Work required
Report how many lines in the records below hold "resolution", with no other output.

----- Available data

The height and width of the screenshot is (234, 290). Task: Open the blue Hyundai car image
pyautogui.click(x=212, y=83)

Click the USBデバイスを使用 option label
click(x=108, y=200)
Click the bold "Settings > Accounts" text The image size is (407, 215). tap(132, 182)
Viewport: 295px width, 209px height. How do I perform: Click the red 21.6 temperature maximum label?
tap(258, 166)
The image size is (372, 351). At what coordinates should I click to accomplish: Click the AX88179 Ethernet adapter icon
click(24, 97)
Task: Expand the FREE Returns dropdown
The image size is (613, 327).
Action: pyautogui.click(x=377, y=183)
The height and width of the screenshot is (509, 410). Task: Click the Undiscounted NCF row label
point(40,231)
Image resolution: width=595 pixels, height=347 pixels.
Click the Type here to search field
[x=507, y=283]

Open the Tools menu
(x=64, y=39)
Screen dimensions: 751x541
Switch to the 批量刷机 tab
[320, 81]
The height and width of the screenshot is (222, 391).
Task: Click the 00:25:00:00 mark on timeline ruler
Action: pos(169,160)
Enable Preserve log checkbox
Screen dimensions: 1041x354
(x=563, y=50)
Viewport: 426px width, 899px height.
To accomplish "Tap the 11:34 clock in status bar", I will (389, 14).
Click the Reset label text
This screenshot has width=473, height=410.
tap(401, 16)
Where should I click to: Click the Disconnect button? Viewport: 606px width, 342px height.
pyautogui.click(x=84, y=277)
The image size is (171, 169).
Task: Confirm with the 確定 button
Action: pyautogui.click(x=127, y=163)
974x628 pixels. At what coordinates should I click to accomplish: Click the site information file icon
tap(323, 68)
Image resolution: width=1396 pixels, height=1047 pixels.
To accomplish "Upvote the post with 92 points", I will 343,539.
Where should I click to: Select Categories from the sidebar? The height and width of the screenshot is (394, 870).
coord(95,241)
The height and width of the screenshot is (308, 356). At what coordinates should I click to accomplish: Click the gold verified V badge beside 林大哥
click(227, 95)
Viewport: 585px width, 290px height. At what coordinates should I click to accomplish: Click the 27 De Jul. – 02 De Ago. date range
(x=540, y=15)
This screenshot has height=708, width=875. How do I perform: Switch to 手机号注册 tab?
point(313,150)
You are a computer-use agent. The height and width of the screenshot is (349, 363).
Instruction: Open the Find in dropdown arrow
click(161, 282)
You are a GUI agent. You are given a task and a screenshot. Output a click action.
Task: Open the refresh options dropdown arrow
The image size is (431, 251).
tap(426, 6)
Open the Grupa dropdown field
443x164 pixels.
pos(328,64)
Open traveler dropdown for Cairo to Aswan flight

----------

Finished task
2